• [WHAT THE TASK ASKS] Output the records in full, exactly as given.
══ SOURCE DATA ══
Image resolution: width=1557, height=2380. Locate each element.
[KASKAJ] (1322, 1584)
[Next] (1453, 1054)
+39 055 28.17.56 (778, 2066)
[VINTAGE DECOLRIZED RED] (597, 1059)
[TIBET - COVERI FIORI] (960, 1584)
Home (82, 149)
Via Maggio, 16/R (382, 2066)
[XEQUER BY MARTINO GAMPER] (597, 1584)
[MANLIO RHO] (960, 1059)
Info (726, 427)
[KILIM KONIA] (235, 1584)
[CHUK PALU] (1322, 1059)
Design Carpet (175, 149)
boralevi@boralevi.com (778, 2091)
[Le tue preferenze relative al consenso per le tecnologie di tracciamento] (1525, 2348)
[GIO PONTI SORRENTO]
═══
• [FINISHED TASK]
Image resolution: width=1557, height=2380. Locate each element.
[KASKAJ] (1322, 1584)
[Next] (1453, 1054)
+39 055 28.17.56 (778, 2066)
[VINTAGE DECOLRIZED RED] (597, 1059)
[TIBET - COVERI FIORI] (960, 1584)
Home (82, 149)
Via Maggio, 16/R (382, 2066)
[XEQUER BY MARTINO GAMPER] (597, 1584)
[MANLIO RHO] (960, 1059)
Info (726, 427)
[KILIM KONIA] (235, 1584)
[CHUK PALU] (1322, 1059)
Design Carpet (175, 149)
boralevi@boralevi.com (778, 2091)
[Le tue preferenze relative al consenso per le tecnologie di tracciamento] (1525, 2348)
[GIO PONTI SORRENTO]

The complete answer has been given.